### WHAT TO DO
Reproduce the thread on North Shore rack alternatives word for word, starting with "Also, does anyone" and going on through "for any info.".

===== ARTICLE

# North Shore rack alternatives



## genemk (Sep 15, 2009)

Hey, does anyone know what the alternatives are to the North Shore rack? I remember seeing 1 or 2 companies coming out with similar racks where the bikes hang vertically, but they are held up top by the wheels dropping into a slot instead of the fork. I can't seem to find the company names. I just want to compare weights, cost, etc. before pulling the trigger.

Also, does anyone use those or the North Shore rack on a 1 1/4" hitch with a 2" adapter? I have a Subaru Forester with the small hitch. I have a Thule rack on there now that weighs about 40lbs and I can have three 40-45lb bikes on there no problem while I'm rallying on logging roads so I'm hoping it'll handle a North Shore style 4-bick rack as well.

Thanks for any info.


----------



## gretch (Aug 27, 2010)

Here you go...

Arbutus Racks: Hitch Mount Racks for Mountain Bike Enthusiasts


----------



## Northender (Dec 2, 2011)

I saw one of these racks in the loops.

rat_rack_coming_soon » Page 1 of 1


----------



## HDDBooster (Feb 9, 2012)

==========
===== ENTRIES SUPPLIED

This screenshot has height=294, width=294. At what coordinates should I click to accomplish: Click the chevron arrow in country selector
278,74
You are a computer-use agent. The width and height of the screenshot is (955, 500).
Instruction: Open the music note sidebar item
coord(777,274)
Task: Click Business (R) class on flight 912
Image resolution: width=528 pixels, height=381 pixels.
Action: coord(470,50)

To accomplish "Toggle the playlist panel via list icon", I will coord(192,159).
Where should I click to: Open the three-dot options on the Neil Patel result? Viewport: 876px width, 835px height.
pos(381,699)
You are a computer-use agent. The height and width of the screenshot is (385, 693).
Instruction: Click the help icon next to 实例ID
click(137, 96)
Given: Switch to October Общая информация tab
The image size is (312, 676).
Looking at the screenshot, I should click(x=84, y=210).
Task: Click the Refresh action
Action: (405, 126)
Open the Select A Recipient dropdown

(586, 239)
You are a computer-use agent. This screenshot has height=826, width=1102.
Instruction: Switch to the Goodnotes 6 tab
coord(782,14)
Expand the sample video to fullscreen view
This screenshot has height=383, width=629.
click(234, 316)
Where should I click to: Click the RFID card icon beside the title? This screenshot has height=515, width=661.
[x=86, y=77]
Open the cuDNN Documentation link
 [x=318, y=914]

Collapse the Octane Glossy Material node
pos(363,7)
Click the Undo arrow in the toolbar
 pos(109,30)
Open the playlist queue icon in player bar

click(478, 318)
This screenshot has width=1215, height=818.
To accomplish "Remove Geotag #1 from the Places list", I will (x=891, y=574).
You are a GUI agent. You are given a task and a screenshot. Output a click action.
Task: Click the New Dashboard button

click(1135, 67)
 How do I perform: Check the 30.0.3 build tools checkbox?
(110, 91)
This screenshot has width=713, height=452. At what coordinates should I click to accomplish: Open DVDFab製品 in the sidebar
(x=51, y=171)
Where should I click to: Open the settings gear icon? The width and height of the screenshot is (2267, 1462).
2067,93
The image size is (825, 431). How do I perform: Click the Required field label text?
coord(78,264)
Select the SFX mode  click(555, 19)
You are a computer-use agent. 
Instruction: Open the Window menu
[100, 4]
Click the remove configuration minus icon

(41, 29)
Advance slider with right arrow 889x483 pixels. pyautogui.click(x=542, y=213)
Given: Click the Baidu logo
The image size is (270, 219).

==========

### ANSWER TO THIS EXERCISE
Also, does anyone use those or the North Shore rack on a 1 1/4" hitch with a 2" adapter? I have a Subaru Forester with the small hitch. I have a Thule rack on there now that weighs about 40lbs and I can have three 40-45lb bikes on there no problem while I'm rallying on logging roads so I'm hoping it'll handle a North Shore style 4-bick rack as well.

Thanks for any info.